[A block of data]
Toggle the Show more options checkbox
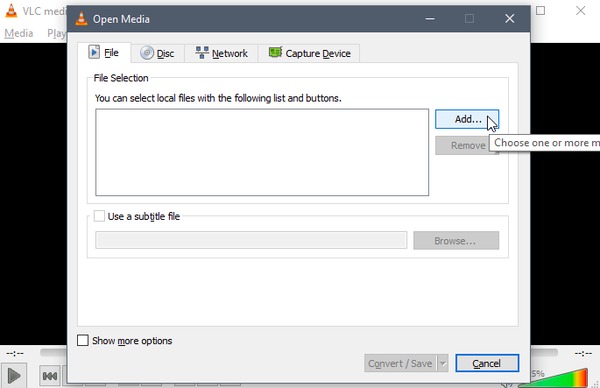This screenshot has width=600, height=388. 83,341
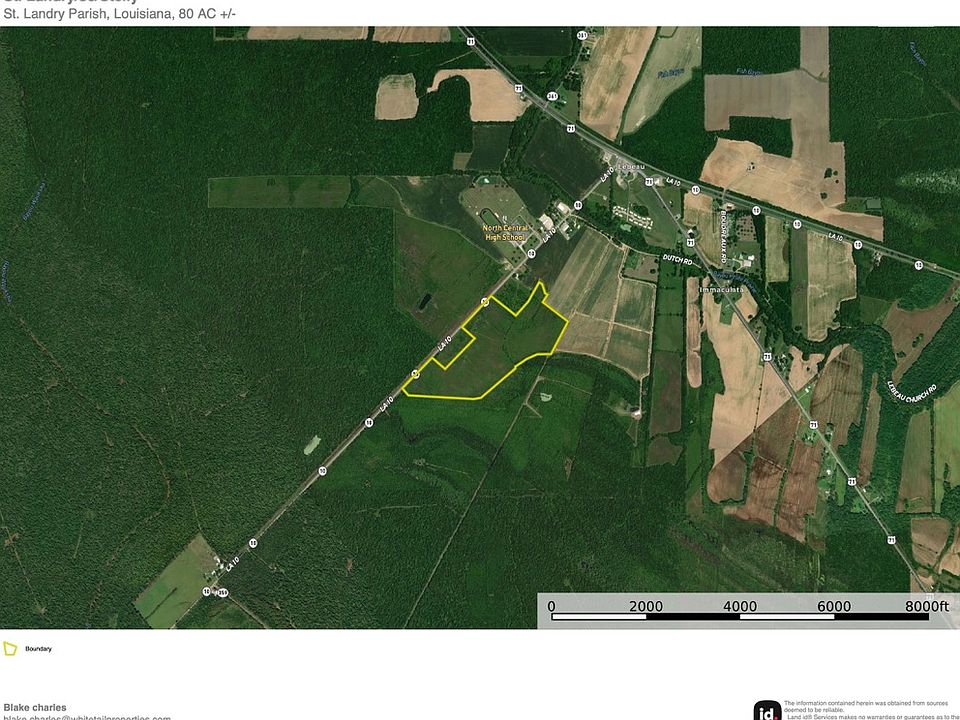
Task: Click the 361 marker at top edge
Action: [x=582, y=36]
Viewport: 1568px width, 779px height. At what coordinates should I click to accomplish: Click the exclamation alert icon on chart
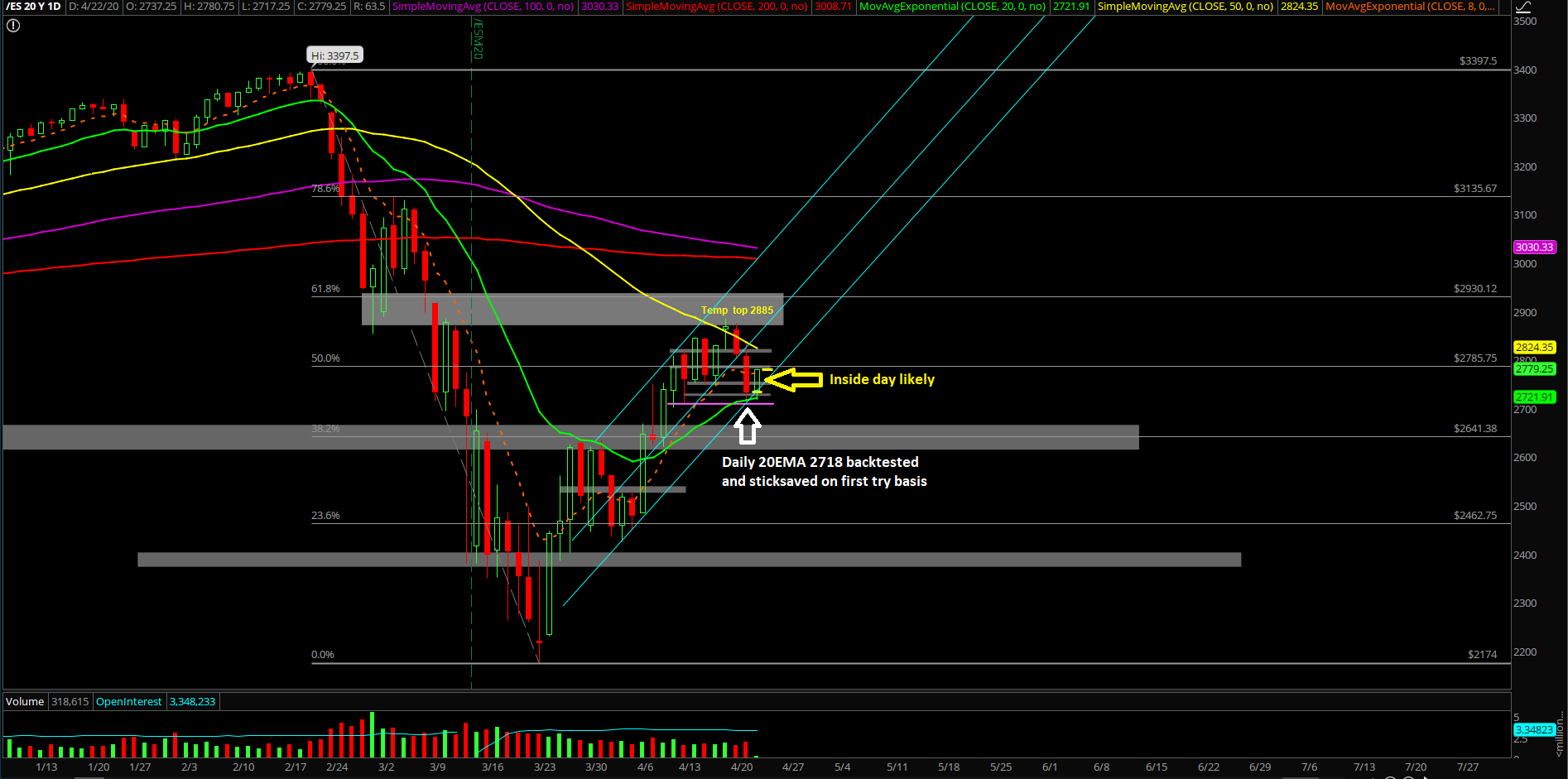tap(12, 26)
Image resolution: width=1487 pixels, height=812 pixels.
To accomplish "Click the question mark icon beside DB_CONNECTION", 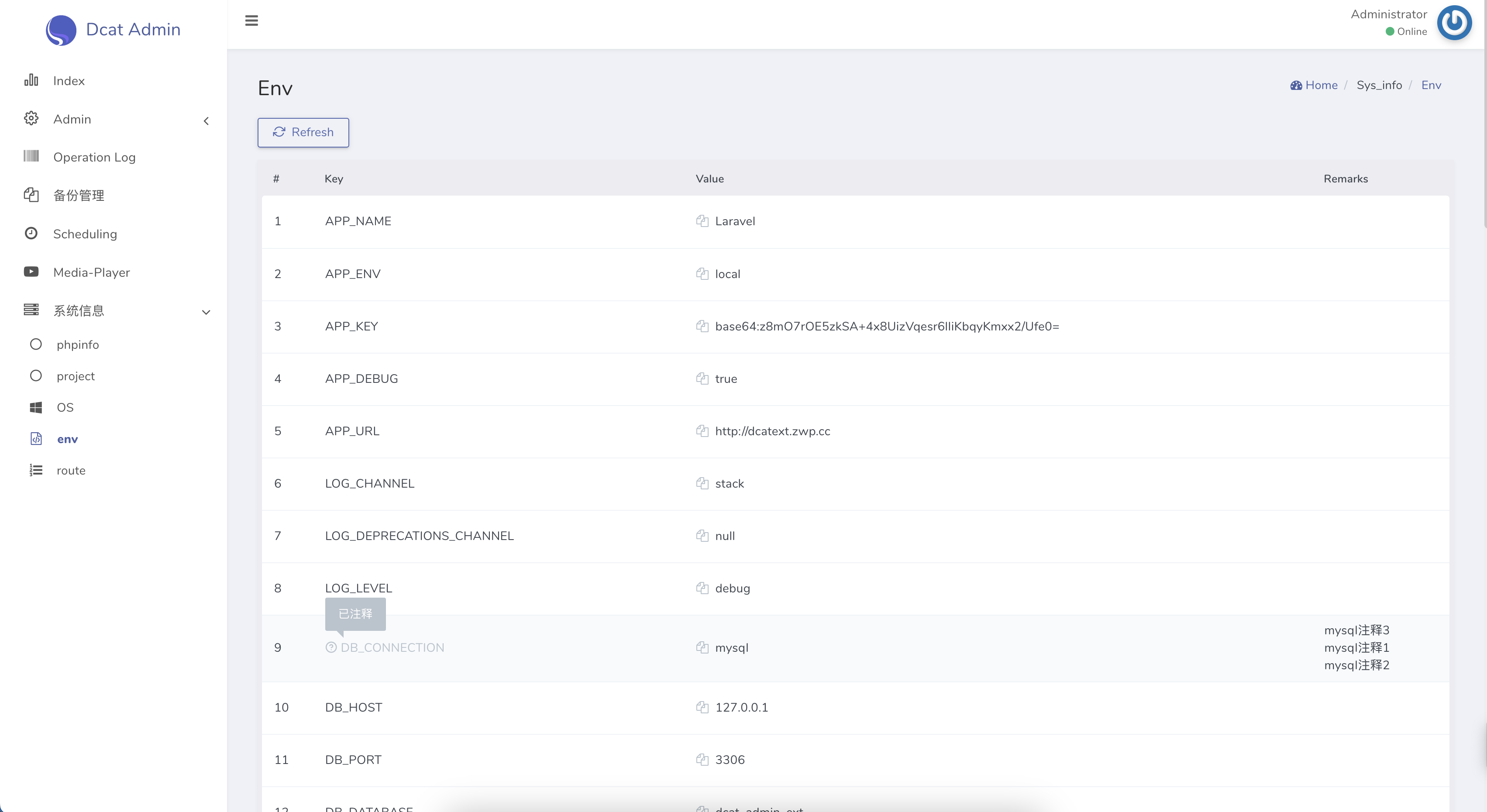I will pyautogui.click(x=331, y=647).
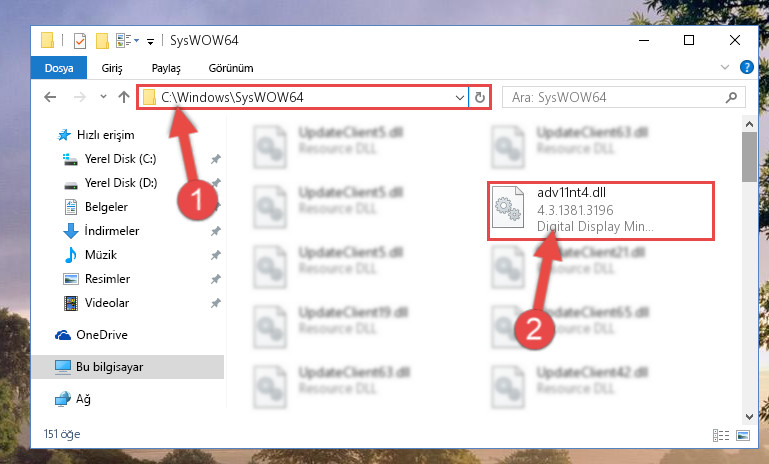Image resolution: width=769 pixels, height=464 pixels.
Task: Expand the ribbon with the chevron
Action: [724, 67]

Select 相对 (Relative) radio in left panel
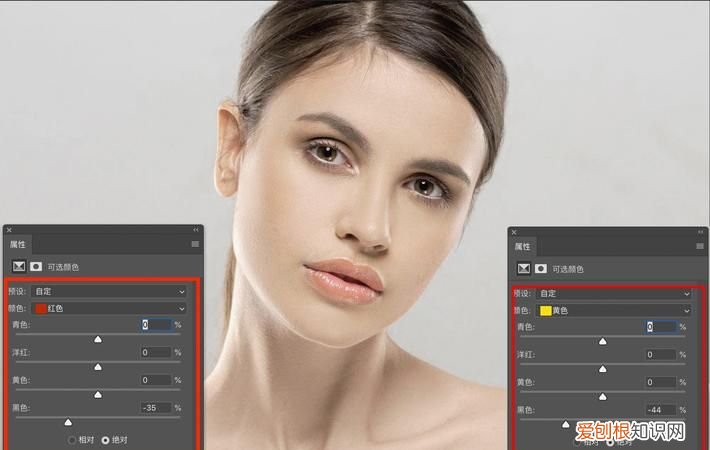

## [WRITTEN REQUEST]
Convert the rows from the start through the line containing "tap(12, 26)" into a JSON list of strings, one per line, omitting blank lines and leaving the pictures out.

## [ANSWER TO THIS EXERCISE]
[
  "Toggle the Show more options checkbox",
  "This screenshot has width=600, height=388. 83,341",
  "Task: Click the 361 marker at top edge",
  "Action: [x=582, y=36]",
  "Viewport: 1568px width, 779px height. At what coordinates should I click to accomplish: Click the exclamation alert icon on chart",
  "tap(12, 26)"
]